Banks lending to be restricted
By Kang Seung-woo
Korea will come up with tighter lending regulations on banks to try and rein in household debt, the head of the nation’s financial watchdog said Thursday.
“The financial watchdog will seek to stem excessive growth of household debt and make efforts to amend its structure to soften the impacts of rate hikes,” Financial Supervisory Service (FSS) Governor Kwon Hyouk-se said in a forum held at the National Assembly.
His remarks came after the country’s household debt hit a record 801.4 trillion won as of the end of the first quarter, with debt per household reaching 46.11 million won, up 7.7 million won from three years ago.

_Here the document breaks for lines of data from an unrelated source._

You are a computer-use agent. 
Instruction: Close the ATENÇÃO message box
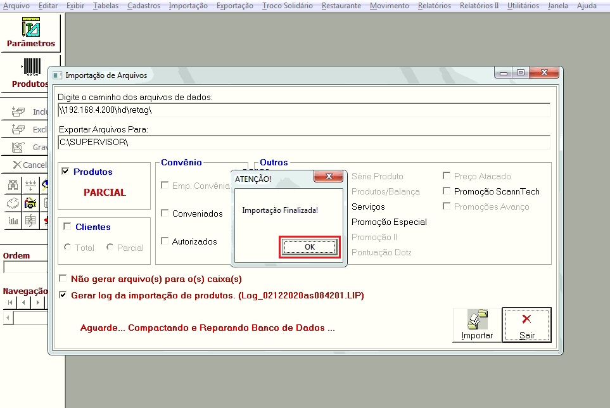click(x=328, y=177)
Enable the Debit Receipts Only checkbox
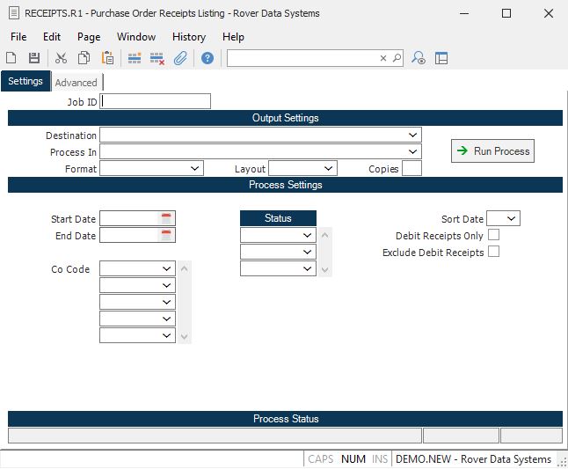 (493, 235)
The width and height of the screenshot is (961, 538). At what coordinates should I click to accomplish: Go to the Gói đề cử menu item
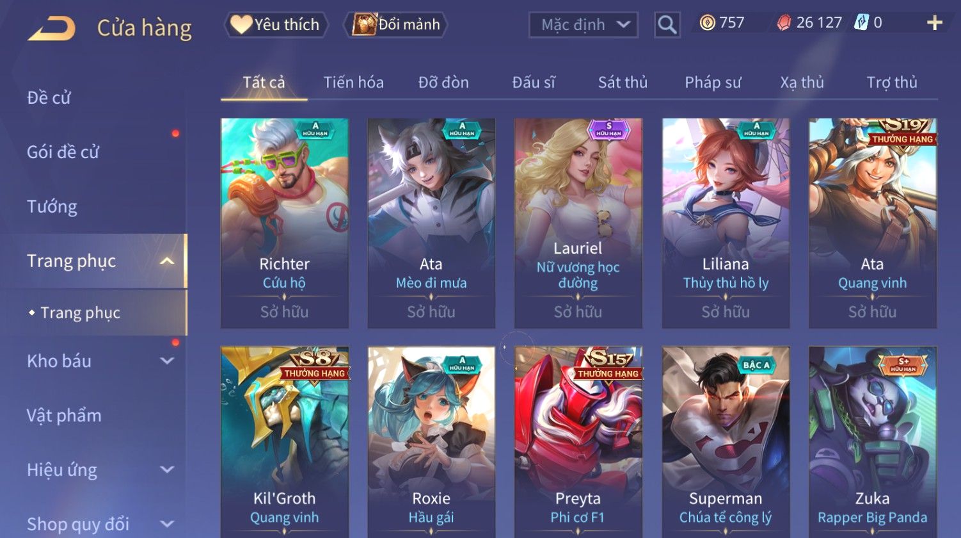tap(63, 152)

In addition, households' capacity to repay debt worsened during the same period as debt increases outpaced the growth of gross national disposable income in the past 10 years, with the amount owed averaging an annual 10 percent increase, compared with the latter’s 5 percent.
As part of supervising the soundness of financial institutions, Kwon said the FSS will closely monitor lending practices and tighten control on the loan-to-deposit ratio to keep excessive growth in check.
The loan-to-deposit ratio, the measurement of a lender’s solvency, is the percentage of a bank’s loans to its deposits. The higher the ratio is, the more the bank depends on borrowed funds.
The financial watchdog also intends to order non-banking institutions whose main customers are those with low credit ratings and small-income earners to increase loan-loss provisions in a bid to push for strong risk management.
He added that the FSS will encourage lenders to beef up long-term fixed-rate loans rather than floating-rate debt to prevent households from being exposed to risks if interest rates rise and to restrain the lending practice of stretching the principal payment period.
Kwon also said that the number of financially struggling savings banks will come to light by late September.
“The financial authorities expect to see how many savings banks are insolvent by late September, as the banks’ capital-adequacy ratio set by the Bank for International Settlements (BIS) will be announced and accounting firms will be done with auditing at that time,” Kwon said. “The FSS plans to overhaul the troubled sector and we will hammer out the details with the Financial Services Commission (FSC).”
The FSS is the executive arm of FSC.
The savings bank scandal has been wreaking havoc on the nation’s financial industry after soured construction loans hit the secondary lenders hard.
Since January this year, the FSC has suspended the operations of eight savings banks including Busan Mutual Savings Bank, the largest by assets in the country, due to liquidity shortages.
As of Thursday, one entity has been sold to Woori Financial Group, the nation’s No. 2 banking group ― the remainder is also up for sale.
“Based on inspections, the FSS will force distressed savings banks to clean their balance sheets and if they fail to live up to expectations, we will intensively restructure them,” Kwon said.